猫のしっぽがゆらゆらとしていたので、テーブルに置いてあるカメラでさっと撮ってみました。構図を決めてピントを合わせたら、液晶モニタ上でも明るさが決まります。暗いと思うなら+に動かし、明るすぎると思うなら−に動かせばいいのです。やってみると、実に簡単なことなんですよね。「なぜ見えているように写らないんだろう」と難しいことは考えず、「目で見ているより暗いから明るくしてみよう」ぐらいの気持ちで調整してください。カメラが明るく写そうとする場面・暗く写そうとする場面は、経験的にわかってきます。

自分の感じた雰囲気を表現するためにも、露出補正を使うことができます。この草に覆われたボート、優しい色合いを表現したくて、画面を見ながらイメージした色になるように露出を決めました。結果として少しオーバー気味(=目で見たものより明るい状態)ですね。実際の被写体はもう少し濃い色でした。
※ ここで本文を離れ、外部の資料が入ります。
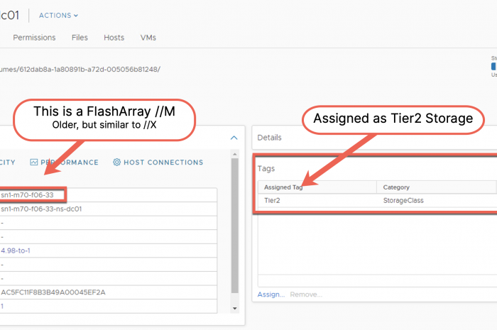The height and width of the screenshot is (330, 497).
Task: Switch to the Permissions tab
Action: 34,38
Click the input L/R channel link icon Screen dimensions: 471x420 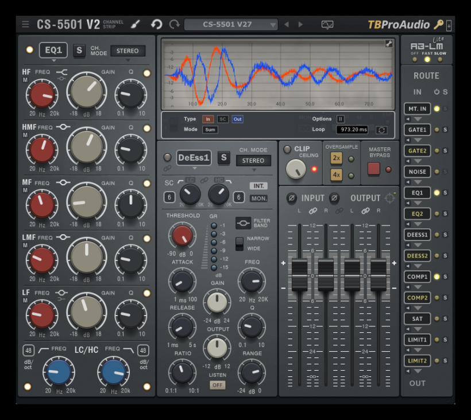pos(313,211)

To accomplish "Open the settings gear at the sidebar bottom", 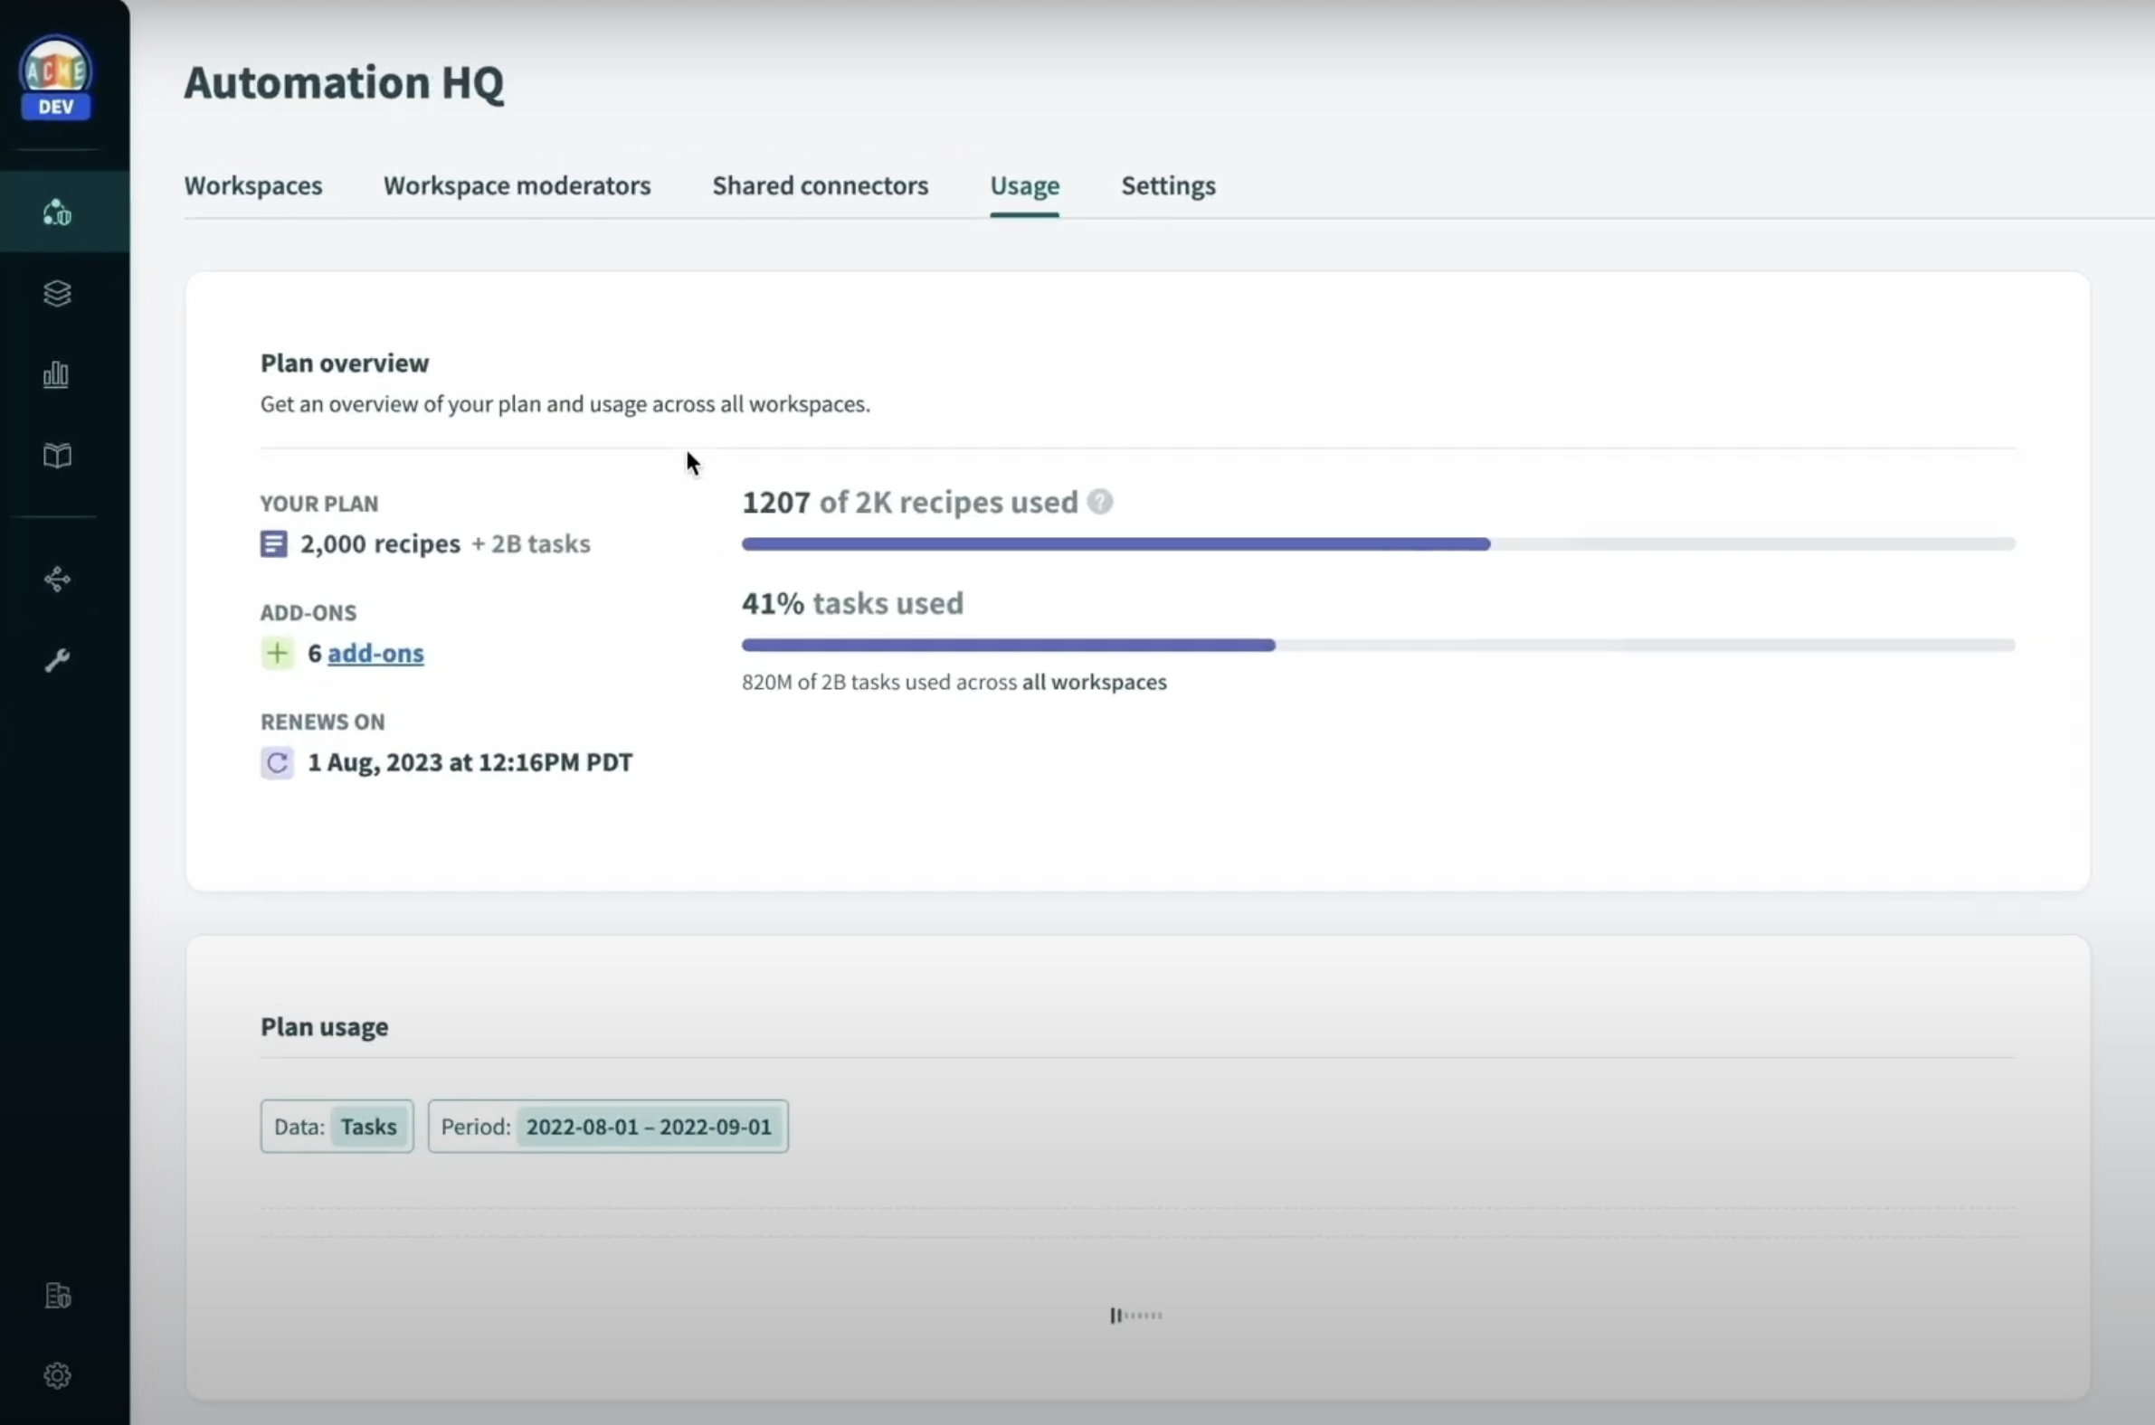I will click(x=56, y=1375).
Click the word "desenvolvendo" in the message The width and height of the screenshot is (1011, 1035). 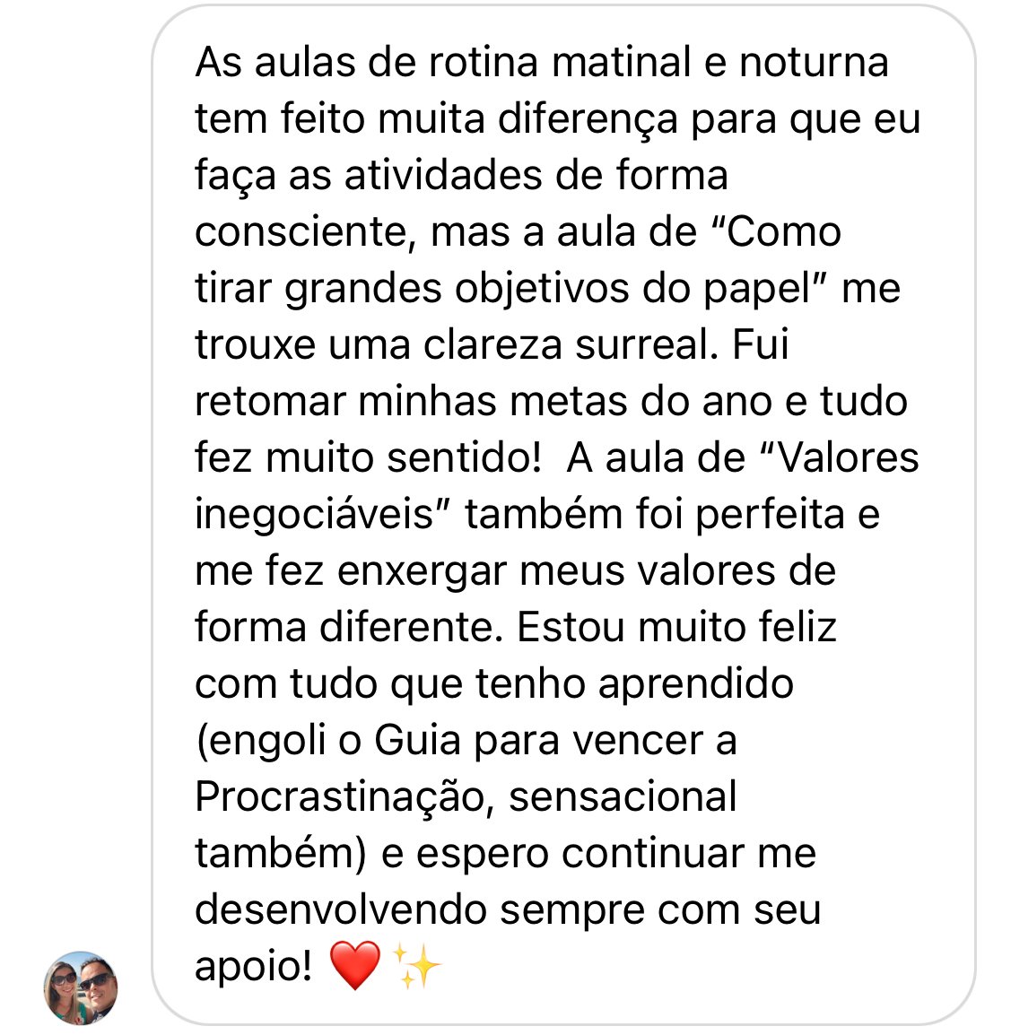(341, 910)
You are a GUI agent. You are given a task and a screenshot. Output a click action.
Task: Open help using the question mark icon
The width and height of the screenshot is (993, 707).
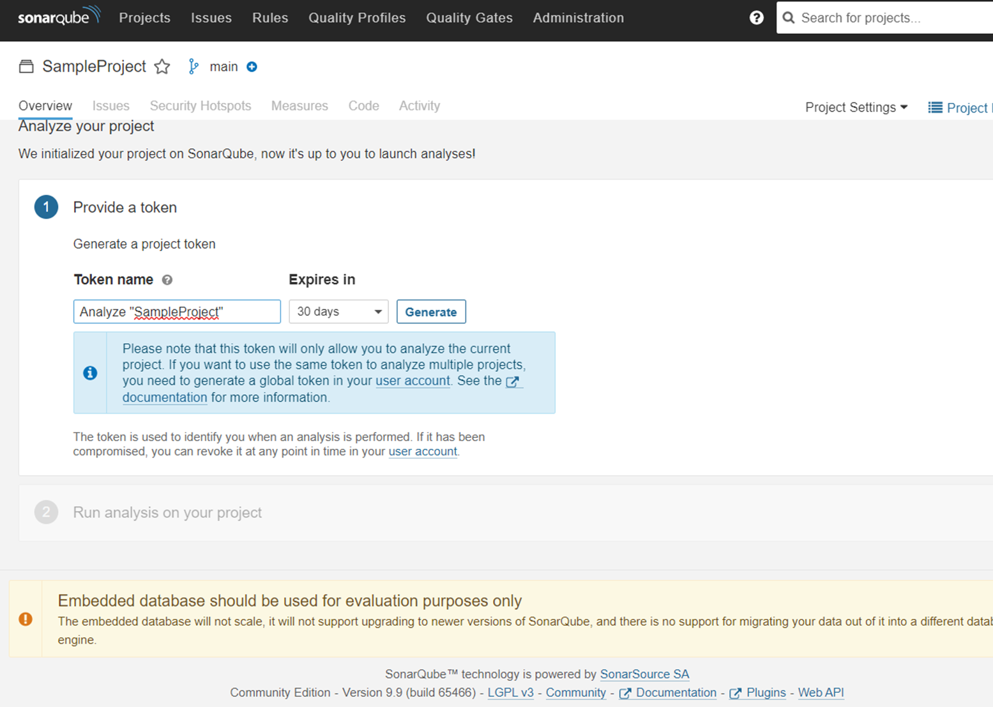pyautogui.click(x=756, y=17)
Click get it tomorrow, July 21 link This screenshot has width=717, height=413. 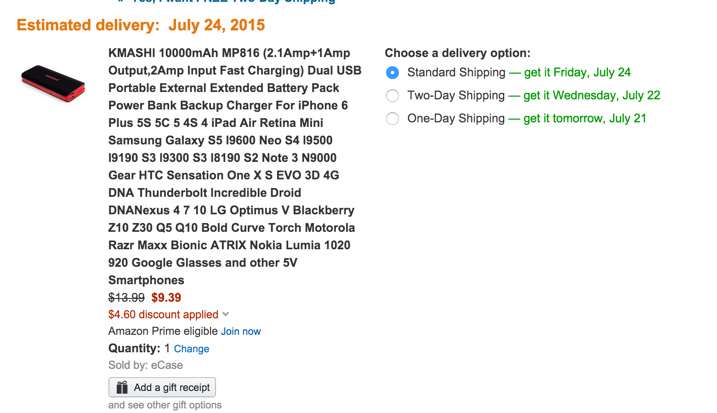pos(584,118)
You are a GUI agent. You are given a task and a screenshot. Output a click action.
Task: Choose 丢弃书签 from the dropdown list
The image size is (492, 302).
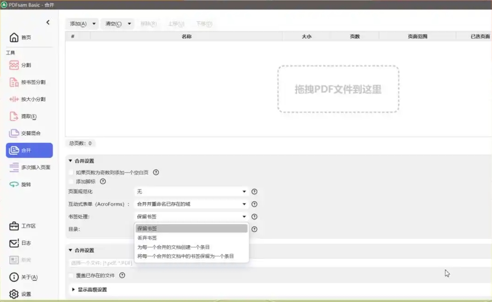point(147,238)
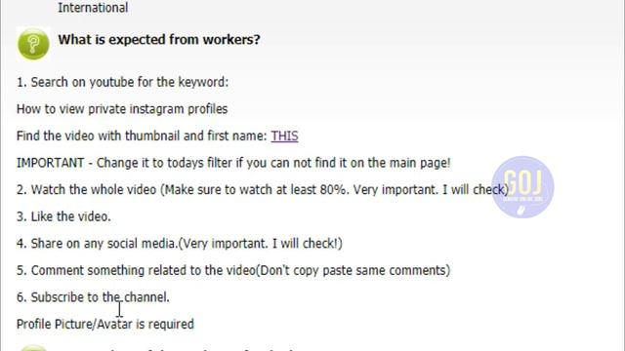The height and width of the screenshot is (351, 625).
Task: Click the 'Search on youtube for the keyword' line
Action: click(122, 82)
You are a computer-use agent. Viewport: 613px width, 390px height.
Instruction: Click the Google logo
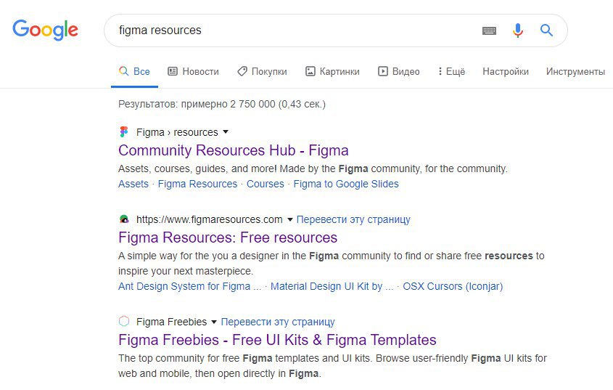(x=46, y=31)
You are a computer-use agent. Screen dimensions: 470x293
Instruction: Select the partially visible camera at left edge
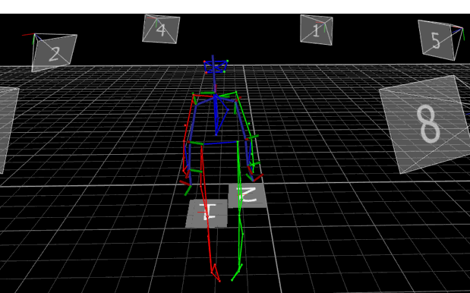8,130
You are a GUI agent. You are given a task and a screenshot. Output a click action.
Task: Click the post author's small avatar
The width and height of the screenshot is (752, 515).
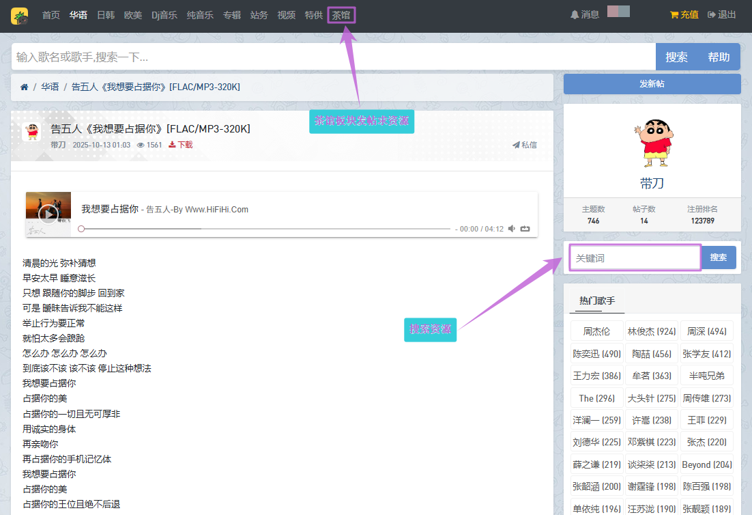point(31,132)
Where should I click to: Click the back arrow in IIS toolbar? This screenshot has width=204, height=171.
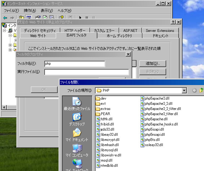click(x=5, y=18)
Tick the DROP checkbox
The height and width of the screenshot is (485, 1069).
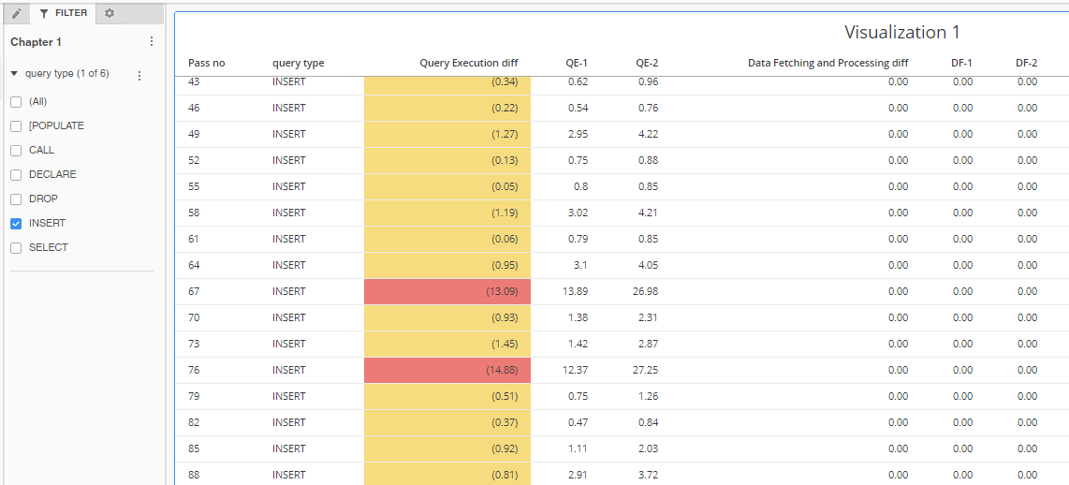pos(16,199)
例えばオーバー目なら軽く・やわらかく、アンダー目なら重く・シリアスに。液晶画面で確認しながら撮れるのですから、それほど難しく考える必要はありません。このあたりが自分で追い込めるようになると「これほんとにコンデジで撮ったの?」なんて言う写真を撮れるかもしれませんよ。

ポケットに入れてぶらぶらしているうちにいい時間になってきました。いつものバーで一杯ひっかけていくとしましょう。さて酔っ払う前に、もうひと仕事。光量の少ない店内はそのまま撮ってもうまく撮れませんし、フラッシュなんて焚いたら雰囲気が台無しです。フラッシュはオフにして、脇を締めてしっかりカメラをホールドしましょう。壁やテーブルに身体の一部をつけるのもいいですね。そうして構図を決めてピントを合わせたら、露出補正をマイナス方向へ。こんなシーンは、ブレ・ピント・露出補正のすべてが試される絶好の機会です。ひとつひとつ試してみてください。

 

コンデジというと初心者向きだとか簡単に撮れるイメージがありますが、実は撮影者の腕の差が顕著に出てくるカメラです。腕前といってもセンスや芸術性ということではありません。手ブレを抑える・ピントを合わせる・露出を合わせる、という基本的なことを確実に行うことが、結果に大きな違いを生むのです。このあたりを抑えると、昨今のコンデジは本当によく写ります。今回紹介したことはコンデジに限らず大事なことですから、身体が自然に意識するまで徹底してマスターしてください。それを踏まえたうえでいい写真を撮るには・・・この連載で色々なヒントをお伝えしたいと思っています。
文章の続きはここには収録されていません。